▶ [DATA TO PROCESS]

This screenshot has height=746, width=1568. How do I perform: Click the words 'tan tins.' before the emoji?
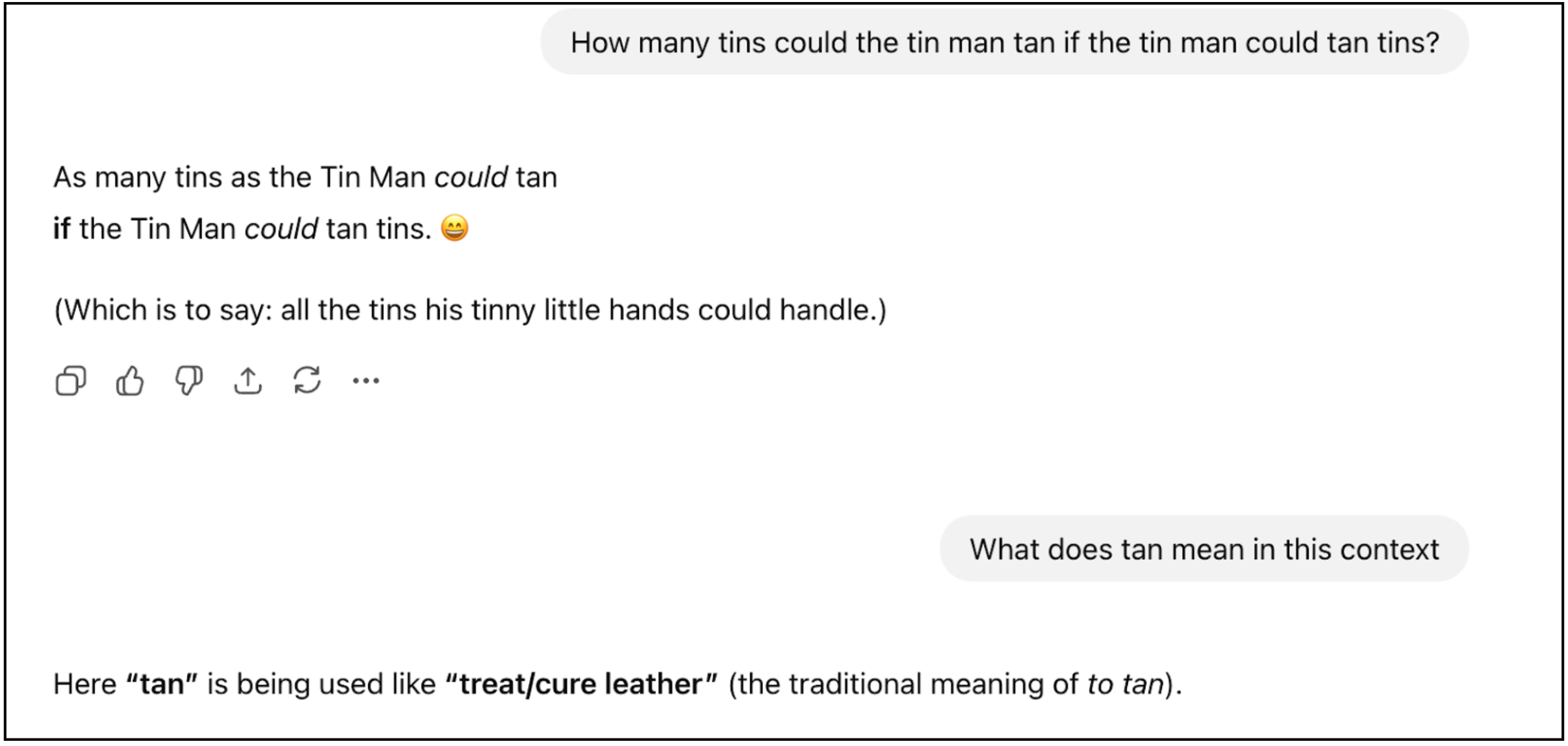[x=378, y=229]
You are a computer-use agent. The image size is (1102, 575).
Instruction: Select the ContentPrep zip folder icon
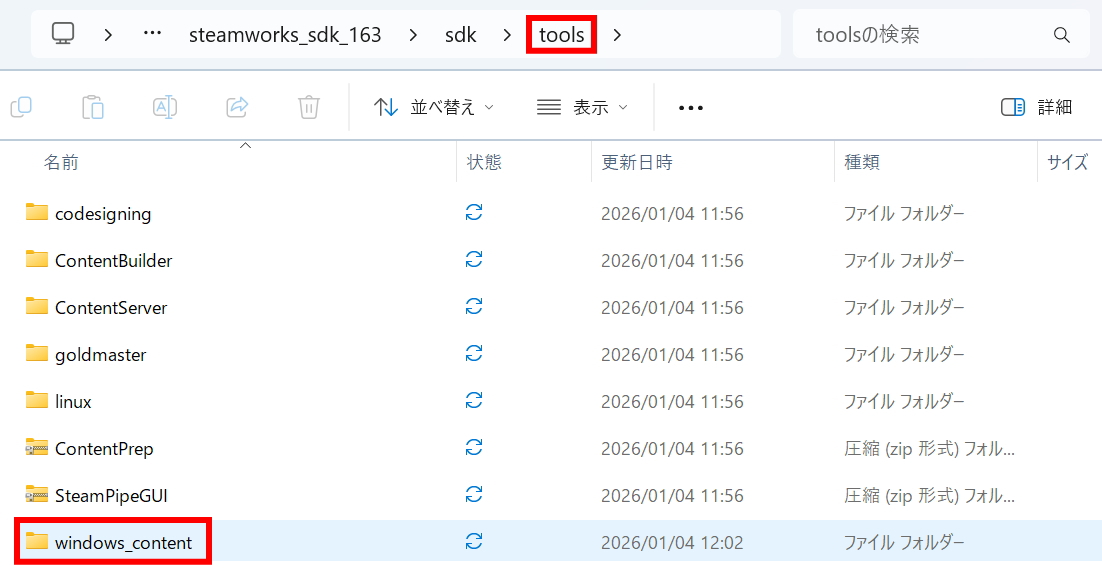[x=37, y=449]
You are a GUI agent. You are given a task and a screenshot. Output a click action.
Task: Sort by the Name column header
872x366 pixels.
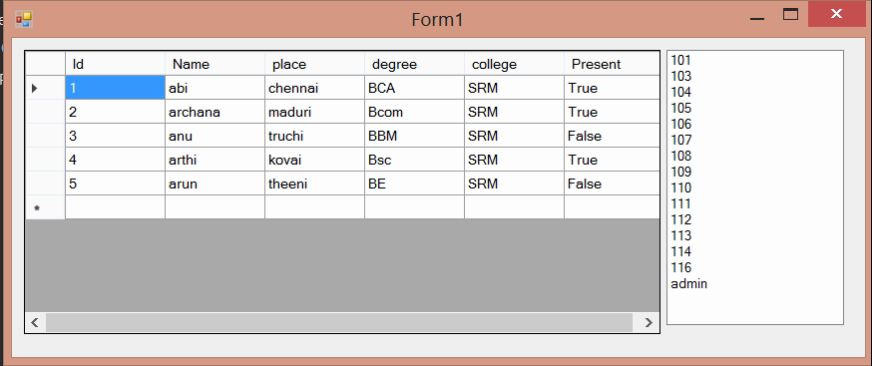pyautogui.click(x=215, y=64)
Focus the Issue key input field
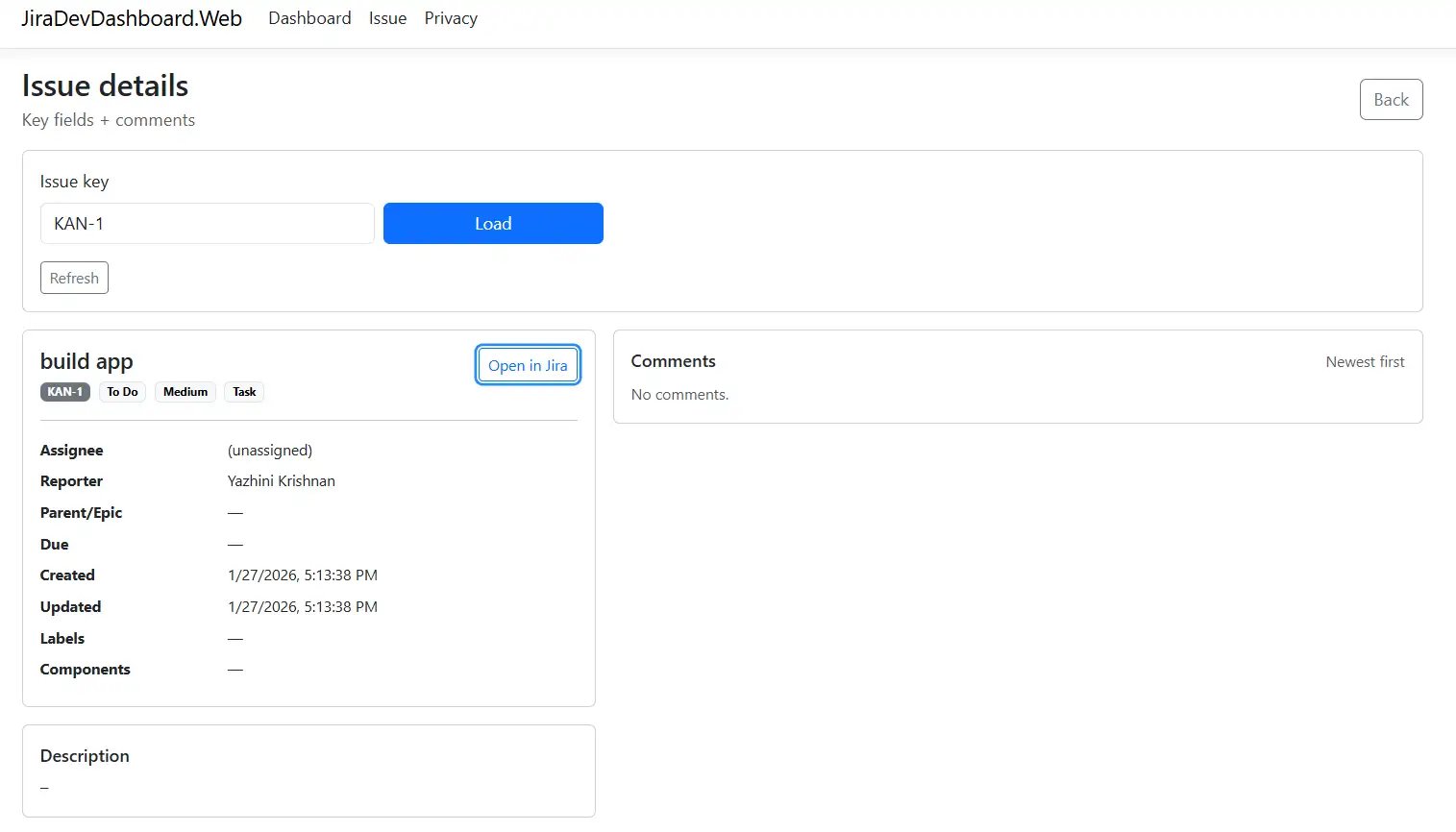Image resolution: width=1456 pixels, height=832 pixels. pyautogui.click(x=207, y=224)
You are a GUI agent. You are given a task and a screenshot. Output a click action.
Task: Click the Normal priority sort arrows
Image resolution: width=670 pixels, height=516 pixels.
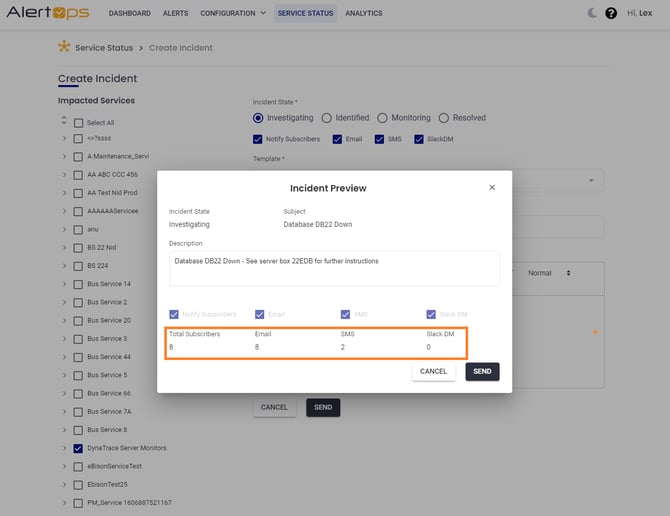(569, 273)
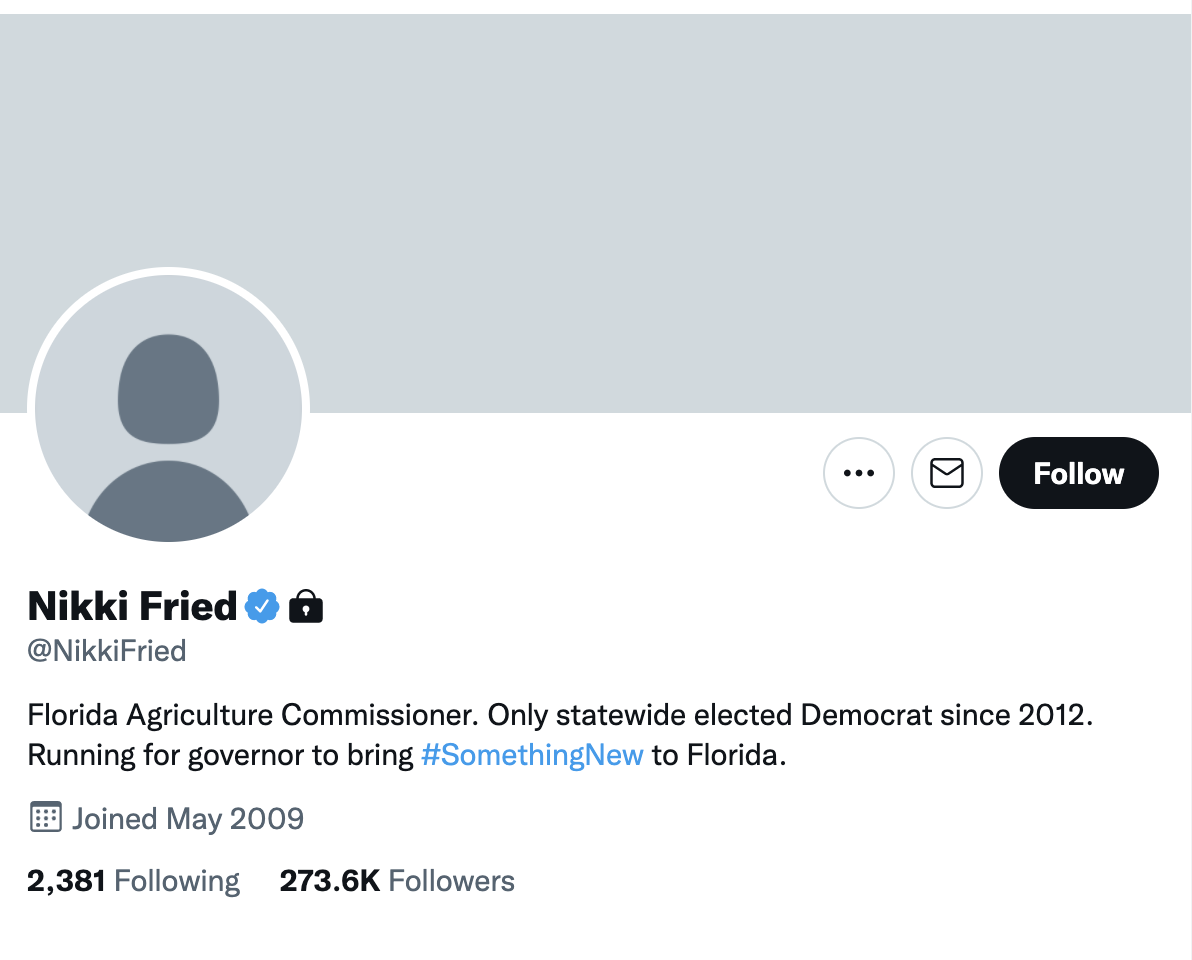Click the Follow button
1192x960 pixels.
(x=1078, y=473)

▶ [REQUIRED ACTION]
Each entry above should be restated word for word, though no picture may appear in the copy.

▶ [COMPLETED TASK]
This screenshot has height=746, width=1568. How do I perform: Click the words 'tan tins.' before the emoji?
[x=378, y=229]
You are a computer-use agent. The image size is (1102, 575).
Instruction: Select the ContentPrep zip folder icon
[x=37, y=449]
You are a GUI agent. You are given a task and a screenshot. Output a click action.
Task: Sort by the Name column header
872x366 pixels.
pyautogui.click(x=215, y=64)
Focus the Issue key input field
Image resolution: width=1456 pixels, height=832 pixels. pyautogui.click(x=207, y=224)
You are a GUI agent. You are given a task and a screenshot. Output a click action.
Task: Click the Normal priority sort arrows
Image resolution: width=670 pixels, height=516 pixels.
(569, 273)
Click the Follow button
1192x960 pixels.
(x=1078, y=473)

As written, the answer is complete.